# Is there a theory for piecewise differentiable regression polynomials?

I have an interesting question, I would like to have answered...

I have a very noisy signal $f$, that I want to smoothen out. Using a global regression cannot work, as I don't have a model of the signal (being a measurement of the solution of an ODE). I would like to use multiple regressions $p_1$, $p_2$, etc. to have $$\min_{p_1} \int_{x_0}^{x_1} (f(x)-p_1(x))^2 dx$$ and $$\min_{p_2} \int_{x_1}^{x_2} (f(x)-p_2(x))^2 dx$$ This however is very easy (use Matlab polyfit on each interval) and not a problem. But I want to go further... I want to enforce $p_1(x_1)=p_2(x_1)$ and $p_1'(x_1) = p_2'(x_1)$ to have a continous and smooth result. This will ofcourse increase the regression error.

Is there a theory for this? Or do I need to make my own algorithm via optimization toolboxes?

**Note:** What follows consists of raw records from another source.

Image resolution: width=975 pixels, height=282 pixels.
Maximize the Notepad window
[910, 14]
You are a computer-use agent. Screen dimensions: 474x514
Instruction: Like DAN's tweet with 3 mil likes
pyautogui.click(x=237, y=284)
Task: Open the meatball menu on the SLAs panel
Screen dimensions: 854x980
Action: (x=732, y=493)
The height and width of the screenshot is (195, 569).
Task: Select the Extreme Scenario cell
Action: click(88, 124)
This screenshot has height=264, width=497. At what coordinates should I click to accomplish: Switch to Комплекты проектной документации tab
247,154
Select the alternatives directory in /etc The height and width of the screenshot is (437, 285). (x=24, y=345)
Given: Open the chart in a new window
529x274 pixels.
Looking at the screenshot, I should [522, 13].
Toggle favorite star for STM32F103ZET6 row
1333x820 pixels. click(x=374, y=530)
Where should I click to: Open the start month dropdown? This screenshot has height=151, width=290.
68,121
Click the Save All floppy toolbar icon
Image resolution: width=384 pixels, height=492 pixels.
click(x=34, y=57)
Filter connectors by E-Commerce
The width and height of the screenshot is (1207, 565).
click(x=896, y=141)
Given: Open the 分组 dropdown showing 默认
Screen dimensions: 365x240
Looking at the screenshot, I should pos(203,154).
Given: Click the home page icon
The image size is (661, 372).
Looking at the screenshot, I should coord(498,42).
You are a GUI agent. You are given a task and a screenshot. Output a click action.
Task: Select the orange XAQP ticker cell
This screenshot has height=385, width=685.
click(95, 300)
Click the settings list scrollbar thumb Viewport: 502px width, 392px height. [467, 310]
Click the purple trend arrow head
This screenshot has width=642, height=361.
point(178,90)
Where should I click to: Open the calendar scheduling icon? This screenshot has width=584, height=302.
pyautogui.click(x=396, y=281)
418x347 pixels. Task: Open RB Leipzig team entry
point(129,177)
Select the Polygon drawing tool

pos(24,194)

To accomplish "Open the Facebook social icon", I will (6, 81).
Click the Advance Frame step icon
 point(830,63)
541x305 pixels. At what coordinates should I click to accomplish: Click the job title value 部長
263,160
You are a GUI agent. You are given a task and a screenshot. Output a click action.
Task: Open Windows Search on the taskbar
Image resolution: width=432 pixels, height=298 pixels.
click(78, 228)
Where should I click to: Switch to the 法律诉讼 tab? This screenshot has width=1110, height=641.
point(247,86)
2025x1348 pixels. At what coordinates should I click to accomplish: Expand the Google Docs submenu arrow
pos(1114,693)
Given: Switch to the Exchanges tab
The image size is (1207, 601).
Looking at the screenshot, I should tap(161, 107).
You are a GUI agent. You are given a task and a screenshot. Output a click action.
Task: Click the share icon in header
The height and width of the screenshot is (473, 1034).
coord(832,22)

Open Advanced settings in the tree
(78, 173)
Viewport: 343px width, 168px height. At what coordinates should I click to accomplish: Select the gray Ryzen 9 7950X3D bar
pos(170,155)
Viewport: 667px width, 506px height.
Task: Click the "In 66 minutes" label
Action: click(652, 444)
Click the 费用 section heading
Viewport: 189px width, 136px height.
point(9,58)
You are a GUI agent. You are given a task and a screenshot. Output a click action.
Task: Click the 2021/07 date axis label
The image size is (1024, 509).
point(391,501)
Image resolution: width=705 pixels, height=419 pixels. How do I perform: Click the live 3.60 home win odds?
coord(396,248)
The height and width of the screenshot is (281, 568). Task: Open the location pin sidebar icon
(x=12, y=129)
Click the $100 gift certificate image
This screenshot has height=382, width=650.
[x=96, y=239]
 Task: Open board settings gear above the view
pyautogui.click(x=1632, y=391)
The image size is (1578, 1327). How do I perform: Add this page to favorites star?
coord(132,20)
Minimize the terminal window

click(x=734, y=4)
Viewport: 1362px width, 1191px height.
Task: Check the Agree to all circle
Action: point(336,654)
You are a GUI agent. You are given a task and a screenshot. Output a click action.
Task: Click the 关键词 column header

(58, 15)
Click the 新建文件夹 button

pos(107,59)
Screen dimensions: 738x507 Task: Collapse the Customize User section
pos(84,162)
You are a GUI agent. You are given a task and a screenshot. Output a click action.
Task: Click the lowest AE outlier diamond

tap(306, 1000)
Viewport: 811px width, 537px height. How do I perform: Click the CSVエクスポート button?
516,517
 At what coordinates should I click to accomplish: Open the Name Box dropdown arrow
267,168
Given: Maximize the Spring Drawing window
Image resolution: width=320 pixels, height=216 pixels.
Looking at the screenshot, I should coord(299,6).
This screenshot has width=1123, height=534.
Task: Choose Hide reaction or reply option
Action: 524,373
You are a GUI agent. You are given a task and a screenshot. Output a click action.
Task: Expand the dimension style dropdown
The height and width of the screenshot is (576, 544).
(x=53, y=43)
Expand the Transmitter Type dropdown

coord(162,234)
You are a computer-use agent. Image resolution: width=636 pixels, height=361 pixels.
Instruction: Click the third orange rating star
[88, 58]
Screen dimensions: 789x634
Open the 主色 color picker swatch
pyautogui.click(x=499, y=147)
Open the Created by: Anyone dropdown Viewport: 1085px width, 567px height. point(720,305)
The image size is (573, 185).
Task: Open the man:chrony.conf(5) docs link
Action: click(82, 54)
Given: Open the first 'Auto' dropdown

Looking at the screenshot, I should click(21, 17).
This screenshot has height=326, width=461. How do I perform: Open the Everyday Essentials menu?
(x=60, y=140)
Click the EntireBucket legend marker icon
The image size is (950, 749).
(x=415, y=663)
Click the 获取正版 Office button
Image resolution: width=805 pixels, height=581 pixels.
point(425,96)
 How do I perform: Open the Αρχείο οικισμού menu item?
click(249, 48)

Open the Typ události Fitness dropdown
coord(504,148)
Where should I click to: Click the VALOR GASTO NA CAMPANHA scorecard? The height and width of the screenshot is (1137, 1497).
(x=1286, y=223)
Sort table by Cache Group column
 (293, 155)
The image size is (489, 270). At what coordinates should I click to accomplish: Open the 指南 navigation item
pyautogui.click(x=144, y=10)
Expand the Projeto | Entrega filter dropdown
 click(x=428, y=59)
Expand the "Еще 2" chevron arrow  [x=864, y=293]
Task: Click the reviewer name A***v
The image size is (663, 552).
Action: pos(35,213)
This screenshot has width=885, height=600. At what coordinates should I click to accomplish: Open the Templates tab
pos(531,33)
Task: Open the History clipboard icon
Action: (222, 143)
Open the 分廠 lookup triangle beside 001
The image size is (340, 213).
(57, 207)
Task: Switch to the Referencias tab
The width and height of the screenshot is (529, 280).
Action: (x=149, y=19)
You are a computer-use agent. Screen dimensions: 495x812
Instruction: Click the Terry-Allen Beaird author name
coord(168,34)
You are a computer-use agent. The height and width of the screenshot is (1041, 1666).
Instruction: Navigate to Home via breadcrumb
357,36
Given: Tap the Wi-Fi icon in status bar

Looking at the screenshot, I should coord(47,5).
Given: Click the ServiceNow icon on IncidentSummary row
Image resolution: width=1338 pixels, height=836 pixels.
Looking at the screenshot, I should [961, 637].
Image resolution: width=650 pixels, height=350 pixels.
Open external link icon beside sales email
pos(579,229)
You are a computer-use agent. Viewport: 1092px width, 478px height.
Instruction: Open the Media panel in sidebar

• One word comes to my mind... spline.
– N74
Aug 14, 2018 at 8:00
• Spline interpolation uses either all my many points for interpolation not reducing all my noise. If I made a spline with only a few parts, I need interpolation points, that I don't have (as $f(x_1)$ is noisy). I would also ignore all other points between the break-points. Aug 14, 2018 at 8:38
• @Laray : I doubt that a general theory is presently available for piecewise polynomial regression. For piecewise linear regression a method based on integral equation fitting is shown with examples in : fr.scribd.com/document/380941024/… . But this theory isn't advanced enough for general piecewise polynomial regression. It could be used in some very simple particular cases (not published in the above referenced paper). Aug 14, 2018 at 9:57
• Looks nice, but (sadly) I don't understand a single word of French. I will go with an Optimization with equality constraints Aug 14, 2018 at 10:00
• You said you use Matlab... so I meant www.mathworks.com/help/curvefit/smoothing-splines.html
– N74
Aug 14, 2018 at 10:11